May 5, 1999 Medical researchers have found that adding a simple molecular chain to a standard medication for lung disease creates a new therapy that shows promise for difficult-to-treat cases resulting from acute lung injury. Scientists from the University of California San Francisco led the team, which also included researchers from the University of Rochester and the Karolinska Institute in Sweden.
The standard medication is artificial surfactant, a detergent-like liquid that is administered directly into the lungs. Studies in animal models showed the extra molecular chain--made of a compound bio-compatible with mammalian tissue--appears to act as a protective barrier, allowing normal function of a key substance that lines the air spaces in the lungs. This substance is natural surfactant, a lung secretion that is vital to normal pulmonary function because it keeps the lungs from collapsing after each breath.
Reporting today (May 4) at the annual meeting of the Pediatric Academic Societies in San Francisco, principal investigator H. William Taeusch, MD, of UCSF, said rats with diseased lungs treated with the enhanced medication had improved oxygen levels in the blood, an indication that lung function is not compromised.
"The study findings are dramatic, and we are excited at the potential of someday successfully treating infants and adults who have lung problems that don't respond well to current treatment. We have been frustrated with the poor outcome in these groups, and our results suggest that we could be on the road to a much-improved therapy," said Taeusch, who is a UCSF professor of pediatrics and chief of the Department of Pediatrics at the UCSF-affiliated San Francisco General Hospital Medical Center.
Some 5,000-10,000 infants and 100,000 adults in the U.S. suffer from acute lung injury every year. Their disease differs from premature babies who at birth suffer from respiratory distress syndrome--also known as hyaline membrane disease--and who respond very well to artificial surfactant therapy. In these premature babies, the immature lungs do not produce natural surfactant.
Artificial surfactant serves as a substitute for the missing substance until the babies' lungs mature and they begin to produce surfactant normally. The treatment is credited with saving the lives of thousands of newborns worldwide over the past two decades.
But in other patients, respiratory distress may be caused by damage to lung tissue. "In fact, the damaged tissue results in 'inactivation' of surfactant, so the very substance that is needed to help breathing is being disrupted," Tauesch said.
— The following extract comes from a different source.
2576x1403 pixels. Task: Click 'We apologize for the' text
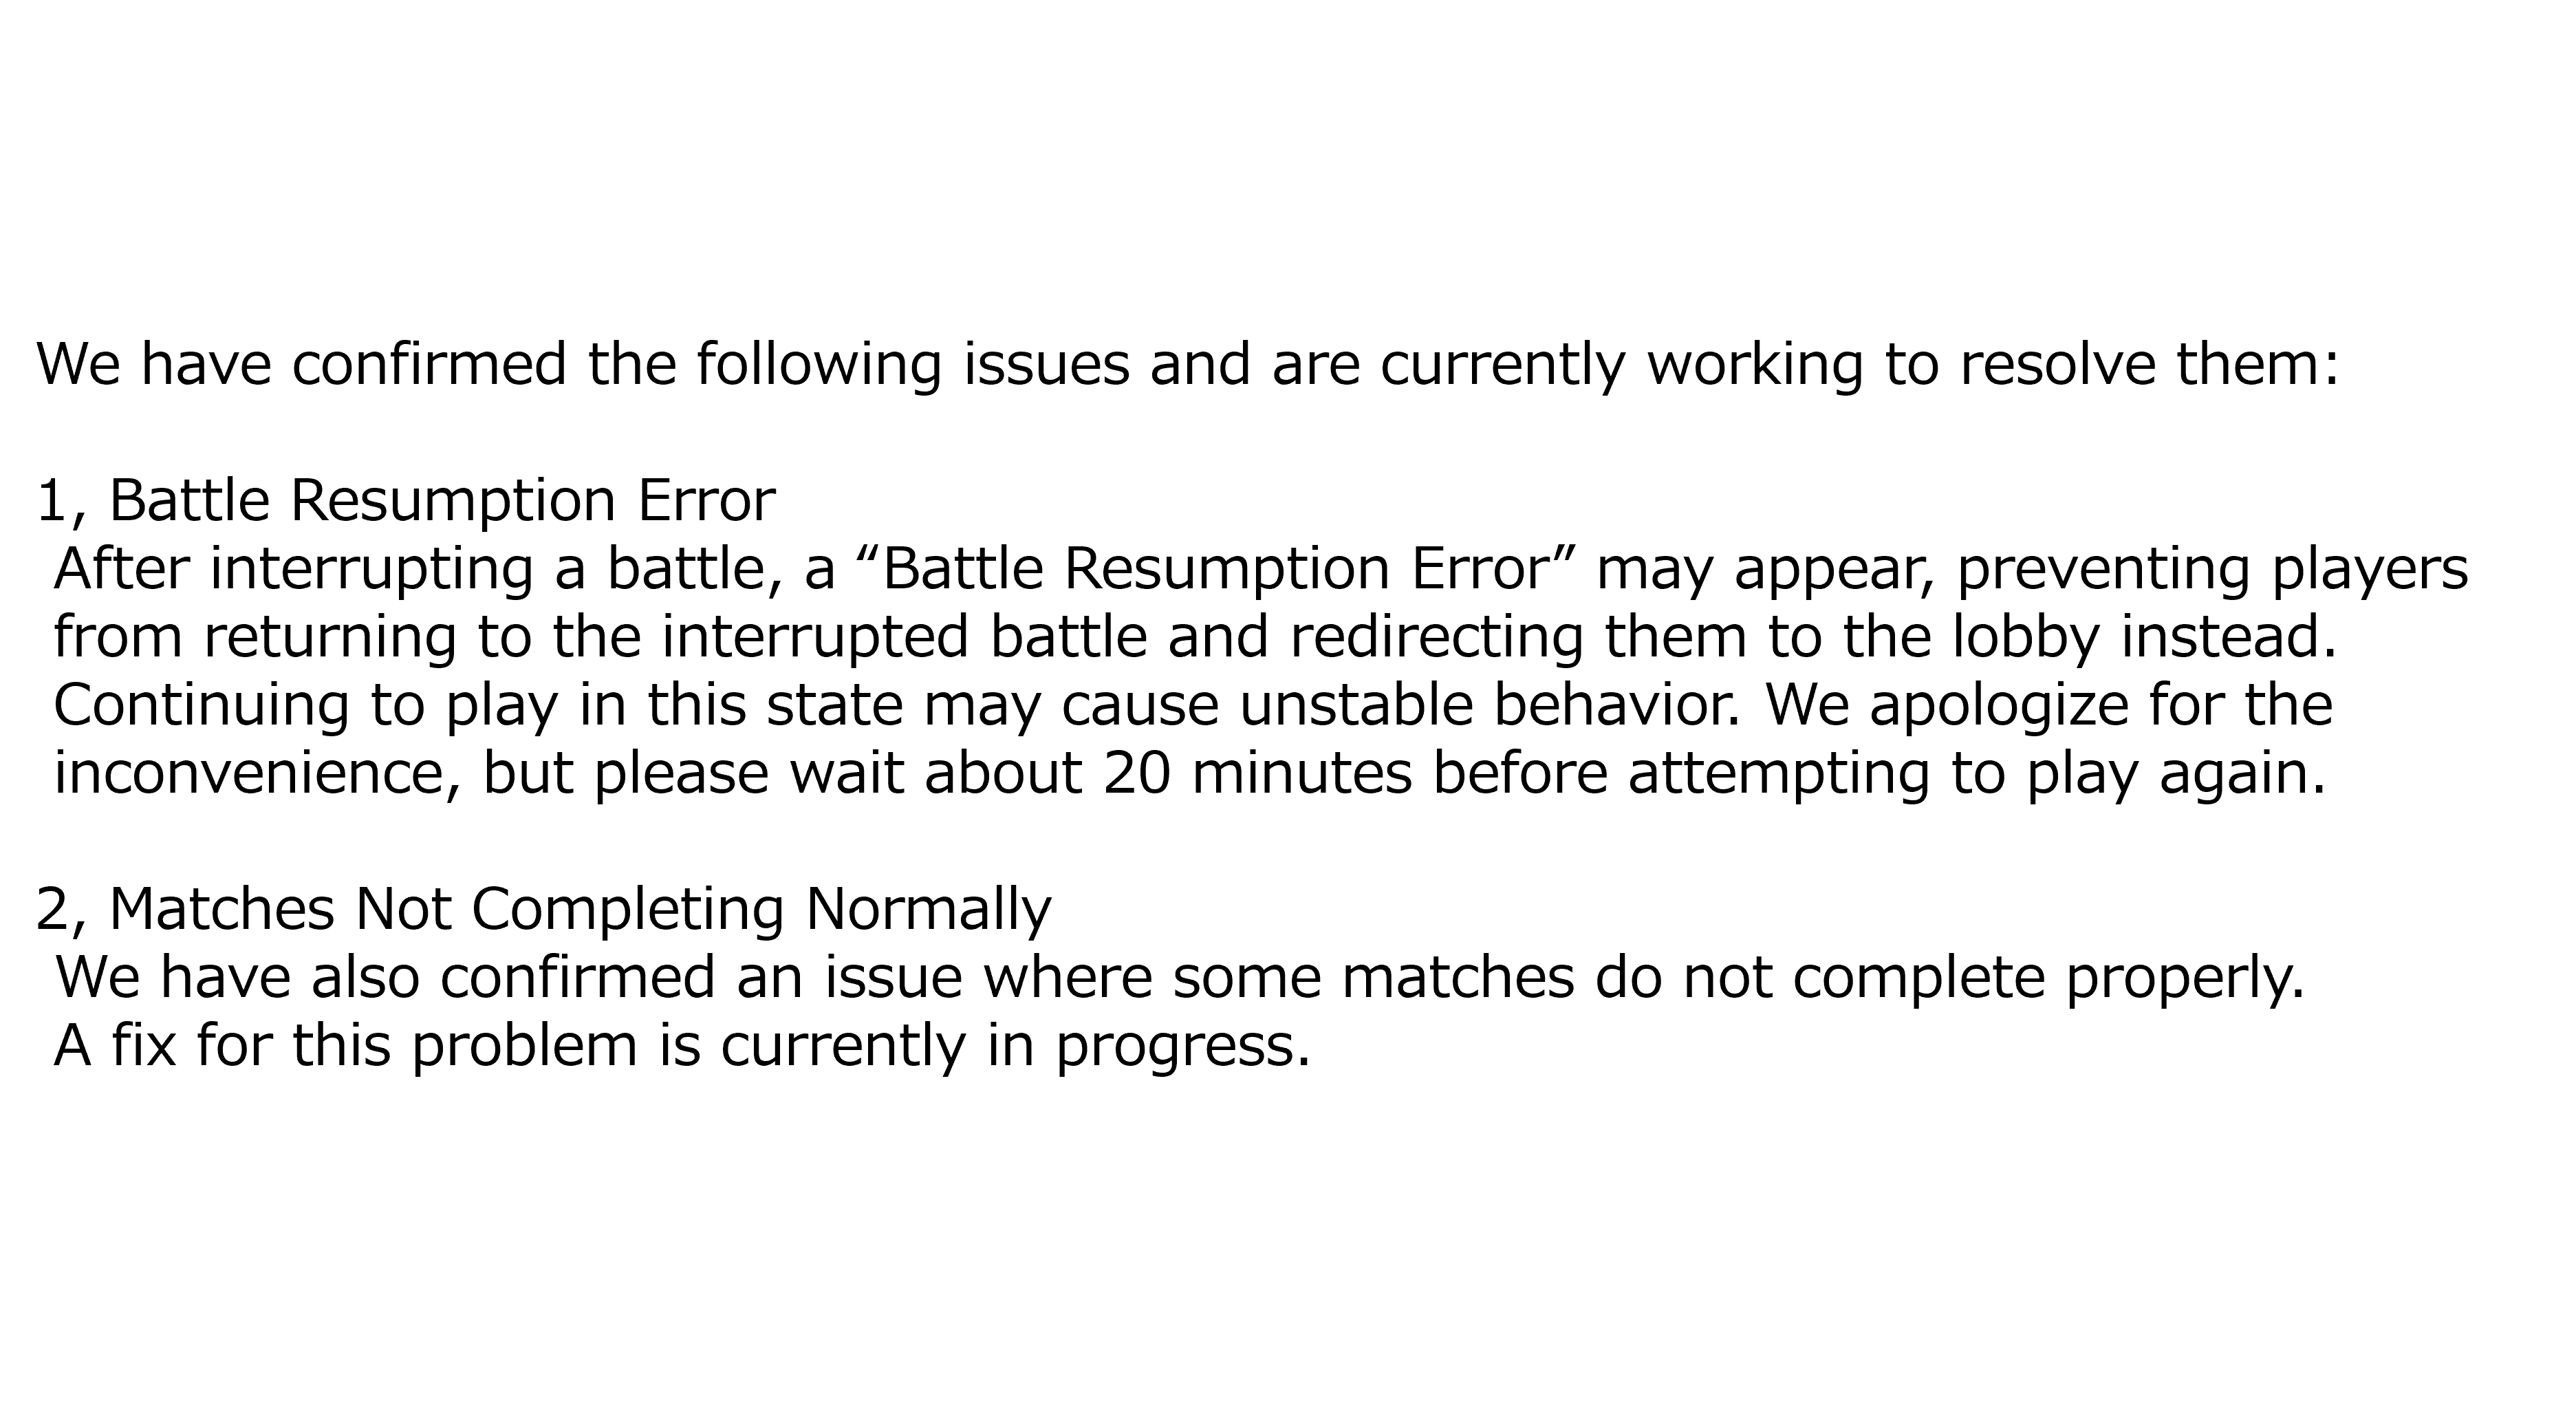2049,705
In newborns, lung tissue damage sometimes occurs during the birth process when meconium--fetal stool--in the amniotic fluid is inadvertently inhaled. In adults, tissue damage is associated with near-drowning, major trauma, pulmonary infection, complications related to cardiac surgery, and accidental aspiration of stomach contents.
In these forms of acute lung injury, blood or meconium interferes with normal surfactant function, making breathing and oxygenation of the blood more difficult. For example, if capillary walls inside the lungs are injured, they begin to leak blood and inflammatory debris which then fill up valuable air spaces and also inactivate the surfactant, Taeusch explained.
"Artificial surfactant is one of the treatments we have for these kinds of disorders, but the results have been very uneven. The goal in our research was to develop an 'inactivation proof' artificial surfactant," said Taeusch.
In studies with rats, the researchers compared the effectiveness of Survanta, an artificial surfactant product, and Survanta enhanced with a molecular chain, or polymer. The polymer mimics some of the effects of the natural proteins of surfactant. Not all of these proteins are incorporated in artificial surfactant because of the scientific difficulty of creating the synthetic versions.
"In our studies we overcame the absence of protein by adding the polymer," Taeusch said.
The new research on artificial surfactant is an extension of breakthrough work by UCSF scientist John Clements, MD, who was first to isolate and characterize natural lung surfactant in the 1950s. Twenty years later, he developed the first artificial surfactant. Clements is the Julius H. Comroe, Jr., professor of pulmonary biology at UCSF and served as co-investigator on the current study.
Taeusch said he plans to continue to study the mechanism of polymers in treating a variety of lung diseases. The UCSF team has applied for a patent on the polymer enhancement technique.
In addition to Taeusch and Clements, the research co-investigators are Karen W. Lu, MD, and Jon Goerke, MD, of UCSF; Pankaj Sarin, MD, of the University of Rochester; and Bengt Robertson, MD, of the Karolinksa Institute. The research was supported by grants from the UCSF Department of Pediatrics and the UCSF Committee on Research.